__PAGE TEXT__
----
Federal Estate Tax Exemption

 
 

Please remember that most relatively simple estates (cash, publicly-traded securities, small amounts of other easily-valued assets, or jointly-held property) with a total value under $1,500,000 (for the year 2004) do not require the filing of an estate tax return.

"According to Economic Growth and Tax Relief Reconciliation Act of 2001, the estate tax for the year of 2004 applies only to estates of more then $1,500.000. The estate tax exemptions will grow and rise to $2,000.000 by the year of 2006. (Source: www.irs.gov)

Another words, an estate tax return for a U.S. citizen or resident needs to be filed only if the gross estate exceeds the applicable exclusion amount, listed below."

 
 

APPLICABLE EXCLUSION AMOUNTS (DEATH TAX FREE AMOUNTS)

 
 
YEAR SINGLE COUPLE YEAR SINGLE COUPLE
2003 $1,000,000 $2,000,000 2007 $2,000,000 $4,000,000
2004 $1,500,000 $3,000,000 2008 $2,000,000 $4,000,000
2005 $1,500,000 $3,000,000 2009 $3,500,000 $7,000,000
2006 $2,000,000 $4,000,000 2010 Unlimited
 
 

"For estates of decedents dying, and gifts made, after 2002, the maximum rate for the estate tax and the gift tax is as follows." (source: www.irs.gov)

 
 

MAXIMUM ESTATE AND GIFT TAX RATES

 
 
YEAR MAXIMUM TAX RATE
2003 49%
2004 48%
2005 47%
2006 46%
2007 - 2009 45%
2010 35%
2011 55%
 
 

* The law is subject to change in 2012.

 
 

Reduction of Credit for STATE DEATH TAXES

For estates of decedents dying in 2004, the credit allowed for state death taxes will be limited to 25% of the amount that would otherwise be allowed.

GIFT TAX

"The gift tax applies to the transfer by gift of any property. You make a gift if you give property (including money), or the use of or income from property, without expecting to receive something of at least equal value in return. If you sell something at less than its full value or if you make an interest-free or reduced interest loan, you may be making a gift.
----
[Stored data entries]
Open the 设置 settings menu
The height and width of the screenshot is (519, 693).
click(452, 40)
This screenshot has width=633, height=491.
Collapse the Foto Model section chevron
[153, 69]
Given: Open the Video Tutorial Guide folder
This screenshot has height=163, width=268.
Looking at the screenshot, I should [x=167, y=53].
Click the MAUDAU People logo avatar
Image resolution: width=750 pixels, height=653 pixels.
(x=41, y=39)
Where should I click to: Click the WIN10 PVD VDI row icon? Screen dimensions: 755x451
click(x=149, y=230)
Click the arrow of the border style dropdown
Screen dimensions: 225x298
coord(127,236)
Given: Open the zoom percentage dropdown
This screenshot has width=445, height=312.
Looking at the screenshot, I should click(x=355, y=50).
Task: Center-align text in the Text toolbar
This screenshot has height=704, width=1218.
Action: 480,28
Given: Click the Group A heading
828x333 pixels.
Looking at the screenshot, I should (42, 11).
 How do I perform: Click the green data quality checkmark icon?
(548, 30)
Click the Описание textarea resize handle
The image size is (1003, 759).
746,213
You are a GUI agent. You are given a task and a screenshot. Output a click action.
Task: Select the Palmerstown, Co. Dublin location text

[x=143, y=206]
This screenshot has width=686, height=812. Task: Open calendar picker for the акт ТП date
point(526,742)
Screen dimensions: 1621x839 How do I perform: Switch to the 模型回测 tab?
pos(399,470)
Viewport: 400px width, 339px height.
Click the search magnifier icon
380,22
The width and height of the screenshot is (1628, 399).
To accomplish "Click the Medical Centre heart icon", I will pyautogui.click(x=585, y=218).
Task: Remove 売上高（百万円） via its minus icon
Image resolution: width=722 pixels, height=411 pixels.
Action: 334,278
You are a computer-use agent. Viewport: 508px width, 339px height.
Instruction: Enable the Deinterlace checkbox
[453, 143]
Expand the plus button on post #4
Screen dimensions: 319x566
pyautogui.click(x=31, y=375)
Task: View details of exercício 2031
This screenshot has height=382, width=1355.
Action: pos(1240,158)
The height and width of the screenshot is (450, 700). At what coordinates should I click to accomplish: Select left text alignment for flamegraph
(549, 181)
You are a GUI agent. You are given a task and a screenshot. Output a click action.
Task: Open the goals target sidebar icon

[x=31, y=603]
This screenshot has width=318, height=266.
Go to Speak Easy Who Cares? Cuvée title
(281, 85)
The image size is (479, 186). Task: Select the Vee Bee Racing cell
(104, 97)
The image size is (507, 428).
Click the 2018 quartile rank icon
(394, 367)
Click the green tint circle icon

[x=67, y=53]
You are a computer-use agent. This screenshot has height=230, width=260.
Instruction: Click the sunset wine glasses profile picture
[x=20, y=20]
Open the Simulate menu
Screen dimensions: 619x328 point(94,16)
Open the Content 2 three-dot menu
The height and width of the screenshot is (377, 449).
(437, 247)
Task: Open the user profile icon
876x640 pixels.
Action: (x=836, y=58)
----
Reproduce the passage of the estate tax page from "Reduction of Credit" up to and including "making a gift.".

Reduction of Credit for STATE DEATH TAXES

For estates of decedents dying in 2004, the credit allowed for state death taxes will be limited to 25% of the amount that would otherwise be allowed.

GIFT TAX

"The gift tax applies to the transfer by gift of any property. You make a gift if you give property (including money), or the use of or income from property, without expecting to receive something of at least equal value in return. If you sell something at less than its full value or if you make an interest-free or reduced interest loan, you may be making a gift.